(TASKS FOR THIS EXERCISE)
**a.** In the forum thread about Lily's illness, list the usernames of all members who posted replies.
**b.** Reproduce the forum thread word for word, everything from "April my advice" down to "(Oct 11, 2006)".
** EXERCISE PASSAGE follows **
I've never seen anything like this. Lily was getting better. I've had her on nothing but boiled chicken breast and rice for several days. For breakfast this morning, I started her on Wellness canned duck & rice. I mixed 1/3 of this with 2/3 chicken and rice and did the same at dinner. After dinner, she had diarrhea.(Warning-gross description) There was a lot of mucous. It was the worst she has ever had. What is really weird is she only poops once a day. I will be taking her to the vet tomorrow. Please pray for my sweet Lily. Something is wrong. I just can't imagine what could be wrong.


----------



## kathym (Aug 5, 2006)

April my advice besides calling your Vet is to not give her any canned dog food...Just try a little chic/rice small amounts...Make sure she is drinking water.Hope she starts to feel better...


----------



## Lacie's Mom (Oct 11, 2006)

April -- sending prayers for sweet little Lily. I think that Wellness may not agree with her digestive system.


----------



## KAG (Jun 1, 2006)

Prayers and good luck wishes going your way, April. 

Try to bring a stool sample with you tomorrow, even if it's on a wee wee pad. 

I don't use canned food at all, it's just me. Perhaps you can mix a little dry food with the chicken and rice. Somehow I feel like the dry food would be more binding. You know what I mean? 

Feel better beautiful girl. 
xoxoxoxooxoxoxooxox


----------



## fleurdelys (Apr 13, 2010)

Praying for your little Lily.

hugs


----------



## silverhaven (Sep 6, 2009)

Lola just had a similar thing. Just couldn't get her right with just diet. She has ended up on Metronidozole and probiotics. Finally she had a normal poo today...... what fun we have


----------



## Sylie (Apr 4, 2011)

April, on the one hand my Ru and soft mucousy stools with a bit of blood for quite a while, with no serious side effects. She was on a prescription diet for a long time. She had recurring bouts, but has been fine for several years now. On the other hand, you heard about how quickly Pepper got very sick. I don't want to alarm you, but, if you haven't done so, read up on HGE....at least to rule it out.
I'll be holding precious little Lily close with loving thoughts for her rapid recovery. White rice only tonight.


----------



## Maglily (Feb 3, 2009)

Feel better soon Lily. I can't really suggest anything, it may be just a matter of smaller meals, for a little longer. Let us know what the vet says tomorrow.
** End of EXERCISE PASSAGE **
** SUPPLIED ENTRIES follows **
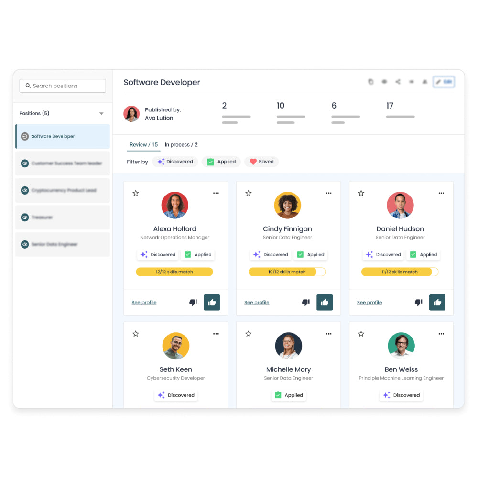Open more options for Ben Weiss
The image size is (478, 478).
(441, 334)
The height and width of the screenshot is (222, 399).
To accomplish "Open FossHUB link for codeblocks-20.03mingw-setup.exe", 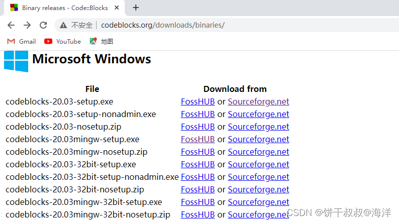I will (198, 139).

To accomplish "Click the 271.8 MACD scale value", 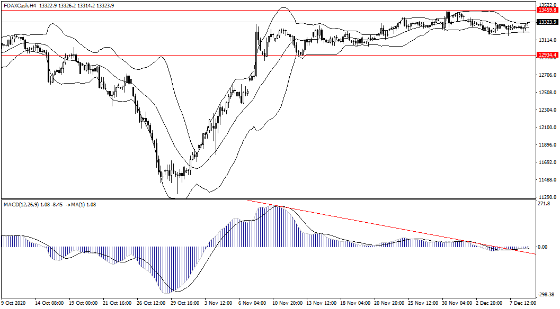I will point(543,204).
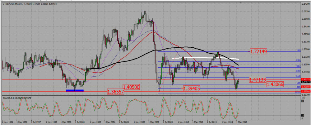The image size is (311, 125).
Task: Select the white horizontal trendline
Action: pos(205,58)
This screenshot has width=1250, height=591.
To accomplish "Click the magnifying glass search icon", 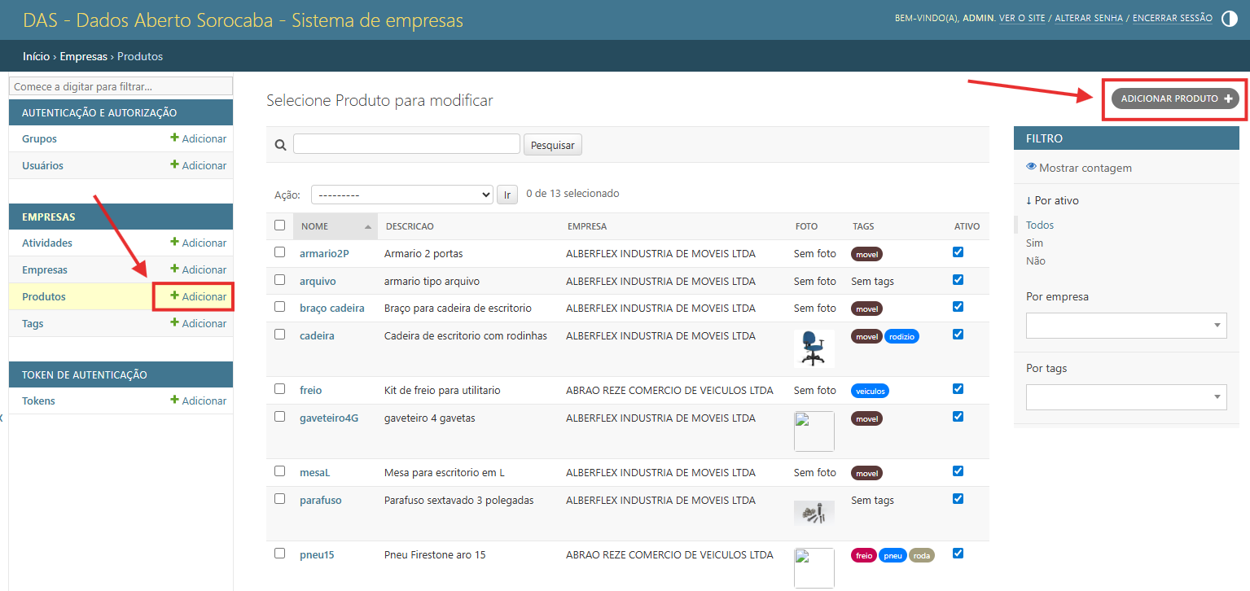I will [280, 145].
** End of SUPPLIED ENTRIES **
(RESULTS)
**a.** kathym, Lacie's Mom, KAG, fleurdelys, silverhaven, Sylie, Maglily

**b.**
April my advice besides calling your Vet is to not give her any canned dog food...Just try a little chic/rice small amounts...Make sure she is drinking water.Hope she starts to feel better...


----------



## Lacie's Mom (Oct 11, 2006)